- REQUIREMENT -
Output exactly, with nothing added, the entries from the first line through the line with "Task: Click the class".

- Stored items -
■ ■ ■

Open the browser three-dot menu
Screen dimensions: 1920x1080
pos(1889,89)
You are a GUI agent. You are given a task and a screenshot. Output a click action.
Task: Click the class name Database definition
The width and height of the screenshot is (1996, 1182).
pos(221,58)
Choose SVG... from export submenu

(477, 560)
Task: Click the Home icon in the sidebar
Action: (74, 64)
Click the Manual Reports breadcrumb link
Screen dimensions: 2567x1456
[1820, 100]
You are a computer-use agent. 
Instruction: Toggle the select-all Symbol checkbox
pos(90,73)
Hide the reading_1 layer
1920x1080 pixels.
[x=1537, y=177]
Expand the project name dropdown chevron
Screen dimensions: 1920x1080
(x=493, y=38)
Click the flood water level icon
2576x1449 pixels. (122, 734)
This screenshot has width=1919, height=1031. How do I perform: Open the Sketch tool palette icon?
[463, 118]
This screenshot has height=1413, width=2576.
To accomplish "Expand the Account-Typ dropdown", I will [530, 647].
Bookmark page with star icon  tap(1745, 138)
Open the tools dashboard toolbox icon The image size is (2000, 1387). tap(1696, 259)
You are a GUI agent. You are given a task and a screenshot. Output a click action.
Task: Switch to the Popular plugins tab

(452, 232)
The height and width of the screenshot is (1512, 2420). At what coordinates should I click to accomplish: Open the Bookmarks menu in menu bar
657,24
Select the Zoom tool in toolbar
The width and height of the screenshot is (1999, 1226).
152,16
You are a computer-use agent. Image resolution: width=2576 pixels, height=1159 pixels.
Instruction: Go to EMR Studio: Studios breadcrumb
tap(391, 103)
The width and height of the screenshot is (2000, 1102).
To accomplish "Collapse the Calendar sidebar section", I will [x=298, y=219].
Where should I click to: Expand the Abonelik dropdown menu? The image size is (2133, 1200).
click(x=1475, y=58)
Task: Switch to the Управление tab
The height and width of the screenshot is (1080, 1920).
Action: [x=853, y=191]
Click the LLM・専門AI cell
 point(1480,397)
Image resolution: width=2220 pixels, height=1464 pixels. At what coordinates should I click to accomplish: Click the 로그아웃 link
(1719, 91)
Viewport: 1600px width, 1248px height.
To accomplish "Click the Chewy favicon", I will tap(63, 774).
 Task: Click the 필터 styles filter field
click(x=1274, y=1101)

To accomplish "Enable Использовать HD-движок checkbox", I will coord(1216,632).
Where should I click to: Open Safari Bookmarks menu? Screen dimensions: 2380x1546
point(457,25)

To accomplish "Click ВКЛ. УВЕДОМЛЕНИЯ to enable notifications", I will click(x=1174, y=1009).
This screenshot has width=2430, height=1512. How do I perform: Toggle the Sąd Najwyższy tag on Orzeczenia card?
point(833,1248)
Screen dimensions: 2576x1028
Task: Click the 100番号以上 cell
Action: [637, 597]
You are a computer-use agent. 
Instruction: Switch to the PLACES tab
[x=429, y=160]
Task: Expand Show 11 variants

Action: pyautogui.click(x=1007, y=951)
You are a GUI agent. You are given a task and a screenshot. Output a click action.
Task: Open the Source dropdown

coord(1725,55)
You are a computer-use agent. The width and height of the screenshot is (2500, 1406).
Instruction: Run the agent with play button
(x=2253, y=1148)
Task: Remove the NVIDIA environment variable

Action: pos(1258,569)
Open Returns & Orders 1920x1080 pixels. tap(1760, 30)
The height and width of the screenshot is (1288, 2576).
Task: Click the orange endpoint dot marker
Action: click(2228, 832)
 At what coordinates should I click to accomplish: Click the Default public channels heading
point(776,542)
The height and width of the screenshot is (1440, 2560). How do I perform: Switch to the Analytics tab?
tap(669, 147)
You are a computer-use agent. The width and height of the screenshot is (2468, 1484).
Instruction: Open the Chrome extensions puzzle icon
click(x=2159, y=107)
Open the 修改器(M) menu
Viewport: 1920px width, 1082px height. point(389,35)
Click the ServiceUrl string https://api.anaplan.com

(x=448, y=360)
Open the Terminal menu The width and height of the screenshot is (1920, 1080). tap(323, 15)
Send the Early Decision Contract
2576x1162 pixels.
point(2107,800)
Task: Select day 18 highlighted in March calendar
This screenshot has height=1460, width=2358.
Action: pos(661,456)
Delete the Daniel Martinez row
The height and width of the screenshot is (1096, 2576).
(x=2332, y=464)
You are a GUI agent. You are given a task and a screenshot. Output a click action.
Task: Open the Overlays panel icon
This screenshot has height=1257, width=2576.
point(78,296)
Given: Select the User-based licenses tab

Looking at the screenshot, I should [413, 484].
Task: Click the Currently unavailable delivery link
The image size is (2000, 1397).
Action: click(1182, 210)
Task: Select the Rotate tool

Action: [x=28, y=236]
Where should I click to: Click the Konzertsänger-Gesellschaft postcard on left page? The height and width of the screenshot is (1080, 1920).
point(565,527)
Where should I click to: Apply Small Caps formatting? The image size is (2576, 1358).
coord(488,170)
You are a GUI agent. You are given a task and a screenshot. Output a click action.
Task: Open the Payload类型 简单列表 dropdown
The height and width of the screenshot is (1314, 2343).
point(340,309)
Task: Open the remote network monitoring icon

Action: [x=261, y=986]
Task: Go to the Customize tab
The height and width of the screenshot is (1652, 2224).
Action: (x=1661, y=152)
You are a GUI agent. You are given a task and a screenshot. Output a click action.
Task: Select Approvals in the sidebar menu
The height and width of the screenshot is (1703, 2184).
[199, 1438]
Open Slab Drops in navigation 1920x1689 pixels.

■ ■ ■

- EXERCISE RESULT -
Open the browser three-dot menu
Screen dimensions: 1920x1080
pos(1889,89)
You are a GUI agent. You are given a task and a screenshot. Output a click action.
Task: Click the class name Database definition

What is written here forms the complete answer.